ログイン画面に遷移するので「ゲスト購入」を選択します。
お客様情報フォーム
お客様情報の入力フォームに「職業」欄があるので、選択して「次へ」で進みます。
ご注文手続き画面
お客様情報フォームを入力すると、ご注文手続き画面に遷移します。「お客様情報」の一番下に職業が表示されています。「変更」をクリックしてみましょう。
すると、お客様情報が編集できます。職業もテキストにて修正可能となります。プルダウンでないため、正確に入力する必要がありますが、修正可能です。修正して「OK」を押してみてください。
職業のプルダウンメニューにないものを入力してしまうと、以下のように「更新に失敗しました。」とアラート表示されて修正されません。
修正されることを確認してください。
確認ができたら、「確認する」ボタンで進みます。
ご注文内容確認画面
ご注文手続き画面で「確認する」をクリックすると確認画面に遷移します。
ここでも職業が表示されていることを確認します。
また、phpMyAdminなどでデータベースのテーブルも直接確認してみます。
dtb_orderテーブルのjob_idカラムが入力されていることが確認できます。
管理画面
管理画面の「受注一覧」を開き、ゲスト購入した注文のリンクをクリックします。
注文者の行の右側にある「(下矢印っぽい)展開」アイコンをクリックします。
職業欄が表示されていることを確認します。さらに、職業をプルダウンメニューから選択しなおし、「登録」で確定します。
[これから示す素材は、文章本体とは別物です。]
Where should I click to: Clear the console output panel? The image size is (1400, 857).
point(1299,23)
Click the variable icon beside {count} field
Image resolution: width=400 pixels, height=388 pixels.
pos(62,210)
いったん開きなおして、変更されていることを確認します。
データベースでも確認してみます。dtb_order テーブルの job_id にて確認できます。
まとめ
「職業」欄をゲスト購入でも利用する手順を説明しました。
項目を追加したいときはプラグインを使う方法もありますが、すでに存在している欄を利用したいときは、参考にしてみてください。